Sunday, August 10, 2003

The 2003 Pan American Games

Would you believe that there is a sporting event that's getting even less attention from the American media than Major League Soccer? And the Americans are dominating it!
The Pan American Games, a quadrennial sports festival for nations of the Western Hemisphere, are held in the year before the Olympics. The 2003 Pan Ams (as I call them) are currently underway in Santo Domingo; they opened on August 1 and continue through August 17. The United States, as of this morning, led the medal count with 121 medals (50 gold, 34 silver, 37 bronze), twenty-five more than runner-up Cuba (46 gold, 24 silver, 26 bronze). The Americans have put together a solid track and field squad, accounting for a good deal of all those medals.
Here's the hitch: you can't find them on television anywhere here! Not even on ESPN or ESPN2. Not even on the Spanish-language networks, Univision or Telemundo, which seems odd given the fact that most countries in the Americas are Spanish-speaking and you'd expect that many Hispanics would take an interest in the teams of their ancestral homelands. Even though Santo Domingo is only an hour ahead of New York, which makes the Pan Ams more schedule-friendly to American television broadcasters than the 2000 Sydney Olympics could ever have been for NBC, no one is broadcasting them at all. As far as I know, the Pan Ams might not even be on satellite television. Apparently, no one cares. (ESPN is airing poker - poker! - later this week, which seems to matter more than today's U.S. Pan Am champions - who could be our Olympic champions next year in Athens.)

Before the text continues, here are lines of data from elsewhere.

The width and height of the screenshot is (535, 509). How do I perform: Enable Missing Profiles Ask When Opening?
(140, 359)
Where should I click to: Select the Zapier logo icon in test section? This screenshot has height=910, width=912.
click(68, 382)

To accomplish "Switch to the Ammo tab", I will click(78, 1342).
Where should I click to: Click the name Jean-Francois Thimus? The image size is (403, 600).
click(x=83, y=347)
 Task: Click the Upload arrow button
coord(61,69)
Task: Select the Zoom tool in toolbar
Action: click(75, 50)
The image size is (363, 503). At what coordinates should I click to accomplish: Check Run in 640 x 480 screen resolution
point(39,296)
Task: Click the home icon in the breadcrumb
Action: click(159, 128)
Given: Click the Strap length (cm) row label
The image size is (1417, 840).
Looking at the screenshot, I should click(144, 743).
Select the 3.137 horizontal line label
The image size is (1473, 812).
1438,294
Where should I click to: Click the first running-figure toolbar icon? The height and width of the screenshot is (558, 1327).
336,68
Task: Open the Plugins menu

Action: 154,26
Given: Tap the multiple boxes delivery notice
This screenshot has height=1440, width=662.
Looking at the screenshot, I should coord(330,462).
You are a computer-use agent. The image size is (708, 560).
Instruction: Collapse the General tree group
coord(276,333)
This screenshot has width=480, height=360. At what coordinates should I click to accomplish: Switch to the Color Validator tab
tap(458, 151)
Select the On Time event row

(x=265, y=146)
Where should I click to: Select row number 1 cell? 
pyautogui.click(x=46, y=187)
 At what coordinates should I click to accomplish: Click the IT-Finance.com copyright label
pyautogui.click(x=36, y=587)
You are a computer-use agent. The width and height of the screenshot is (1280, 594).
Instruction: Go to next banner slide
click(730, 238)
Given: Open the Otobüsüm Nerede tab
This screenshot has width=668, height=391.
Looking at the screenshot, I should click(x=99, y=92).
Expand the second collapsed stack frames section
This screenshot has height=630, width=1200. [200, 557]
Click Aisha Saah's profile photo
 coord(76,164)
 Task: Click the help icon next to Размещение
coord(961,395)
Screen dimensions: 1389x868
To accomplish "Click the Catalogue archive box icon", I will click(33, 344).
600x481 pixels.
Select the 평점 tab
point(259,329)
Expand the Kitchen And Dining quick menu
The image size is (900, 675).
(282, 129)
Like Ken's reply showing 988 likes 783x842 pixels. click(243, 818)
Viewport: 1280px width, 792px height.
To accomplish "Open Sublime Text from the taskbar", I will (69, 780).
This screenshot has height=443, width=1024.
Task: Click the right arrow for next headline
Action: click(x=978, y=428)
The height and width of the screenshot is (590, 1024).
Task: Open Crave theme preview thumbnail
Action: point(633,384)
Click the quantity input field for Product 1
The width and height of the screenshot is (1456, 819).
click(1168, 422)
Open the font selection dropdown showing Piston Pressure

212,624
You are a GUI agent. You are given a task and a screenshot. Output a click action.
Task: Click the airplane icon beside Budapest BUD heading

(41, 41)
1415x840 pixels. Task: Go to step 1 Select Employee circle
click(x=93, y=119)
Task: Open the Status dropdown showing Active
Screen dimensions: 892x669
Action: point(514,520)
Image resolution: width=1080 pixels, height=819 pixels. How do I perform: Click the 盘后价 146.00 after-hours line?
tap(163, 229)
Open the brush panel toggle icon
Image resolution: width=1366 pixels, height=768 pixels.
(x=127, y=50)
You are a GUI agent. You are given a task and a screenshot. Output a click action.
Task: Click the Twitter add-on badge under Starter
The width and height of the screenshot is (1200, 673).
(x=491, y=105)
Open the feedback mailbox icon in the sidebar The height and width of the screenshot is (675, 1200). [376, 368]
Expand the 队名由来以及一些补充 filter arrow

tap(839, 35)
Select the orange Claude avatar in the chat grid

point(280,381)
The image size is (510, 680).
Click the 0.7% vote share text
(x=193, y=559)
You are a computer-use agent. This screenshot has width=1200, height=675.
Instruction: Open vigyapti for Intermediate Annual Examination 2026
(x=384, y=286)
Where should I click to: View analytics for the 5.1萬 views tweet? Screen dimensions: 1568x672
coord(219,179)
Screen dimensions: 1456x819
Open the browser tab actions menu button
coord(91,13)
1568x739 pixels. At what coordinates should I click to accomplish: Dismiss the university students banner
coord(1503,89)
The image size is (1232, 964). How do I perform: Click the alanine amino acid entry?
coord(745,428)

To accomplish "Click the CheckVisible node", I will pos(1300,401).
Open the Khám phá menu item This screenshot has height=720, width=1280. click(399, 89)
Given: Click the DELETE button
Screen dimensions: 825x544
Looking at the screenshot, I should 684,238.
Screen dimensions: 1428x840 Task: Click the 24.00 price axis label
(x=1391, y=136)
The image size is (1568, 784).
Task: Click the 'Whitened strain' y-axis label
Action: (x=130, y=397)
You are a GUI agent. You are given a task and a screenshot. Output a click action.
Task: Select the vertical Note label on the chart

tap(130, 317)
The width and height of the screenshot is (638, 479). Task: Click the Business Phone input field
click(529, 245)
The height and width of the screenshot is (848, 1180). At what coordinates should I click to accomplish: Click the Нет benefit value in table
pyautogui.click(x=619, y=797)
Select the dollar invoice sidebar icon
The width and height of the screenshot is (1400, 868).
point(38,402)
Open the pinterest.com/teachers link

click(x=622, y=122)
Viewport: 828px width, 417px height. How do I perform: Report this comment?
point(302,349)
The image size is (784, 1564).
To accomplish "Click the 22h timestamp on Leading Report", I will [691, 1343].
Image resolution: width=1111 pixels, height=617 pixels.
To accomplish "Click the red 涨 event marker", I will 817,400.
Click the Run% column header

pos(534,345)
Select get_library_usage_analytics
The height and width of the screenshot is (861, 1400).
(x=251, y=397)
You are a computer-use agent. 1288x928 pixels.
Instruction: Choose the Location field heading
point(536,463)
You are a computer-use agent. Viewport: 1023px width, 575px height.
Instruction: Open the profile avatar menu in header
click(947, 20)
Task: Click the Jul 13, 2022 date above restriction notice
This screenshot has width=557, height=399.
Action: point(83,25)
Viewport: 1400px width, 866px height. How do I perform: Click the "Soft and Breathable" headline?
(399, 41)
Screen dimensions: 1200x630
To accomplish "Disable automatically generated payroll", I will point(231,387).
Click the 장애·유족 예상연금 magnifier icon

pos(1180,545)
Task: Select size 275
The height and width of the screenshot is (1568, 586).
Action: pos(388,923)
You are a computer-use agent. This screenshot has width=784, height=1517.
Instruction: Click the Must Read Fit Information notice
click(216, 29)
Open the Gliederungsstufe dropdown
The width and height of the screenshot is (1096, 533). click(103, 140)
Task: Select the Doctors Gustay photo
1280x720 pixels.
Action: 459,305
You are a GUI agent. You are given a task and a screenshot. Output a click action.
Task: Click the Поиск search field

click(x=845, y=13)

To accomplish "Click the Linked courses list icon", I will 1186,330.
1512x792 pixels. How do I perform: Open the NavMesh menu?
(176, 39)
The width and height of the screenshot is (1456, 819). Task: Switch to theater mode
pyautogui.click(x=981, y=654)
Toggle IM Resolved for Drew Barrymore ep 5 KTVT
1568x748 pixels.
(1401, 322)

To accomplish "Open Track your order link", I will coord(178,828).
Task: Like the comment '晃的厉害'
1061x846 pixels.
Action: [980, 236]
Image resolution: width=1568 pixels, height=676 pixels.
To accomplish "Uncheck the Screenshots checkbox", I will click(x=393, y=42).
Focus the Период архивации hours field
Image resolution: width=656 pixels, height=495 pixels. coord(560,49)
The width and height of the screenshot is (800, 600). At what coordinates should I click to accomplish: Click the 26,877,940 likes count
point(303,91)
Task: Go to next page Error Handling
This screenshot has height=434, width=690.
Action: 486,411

Why not? I could offer the theory that Americans don't care about a regional olympiad unless it's being held here, but given the lack of interest in the Pan Ams the last time they were held here (Indianapolis, 1987), that can't be it. Maybe it's because Americans don't take enough interest in track or swimming outside of leap (read Olympic) years, but the Pan Ams also feature basketball, which never fails to attract an audience. All I can guess is that the Pan Ams, while a big event, are simply not the Olympics. The Olympics offer the best athletes from all over the world; the Pan Ams offer only athletes from half of it. The Olympics are like a big Broadway musical; the Pan Ams are more like just a curious offbeat production in Soho. Being a funky attraction off the beaten path may stir some trivial interest, but it doesn't bring in the big money.
Oh,well. At least I can still watch Major League Soccer. (Go MetroStars!)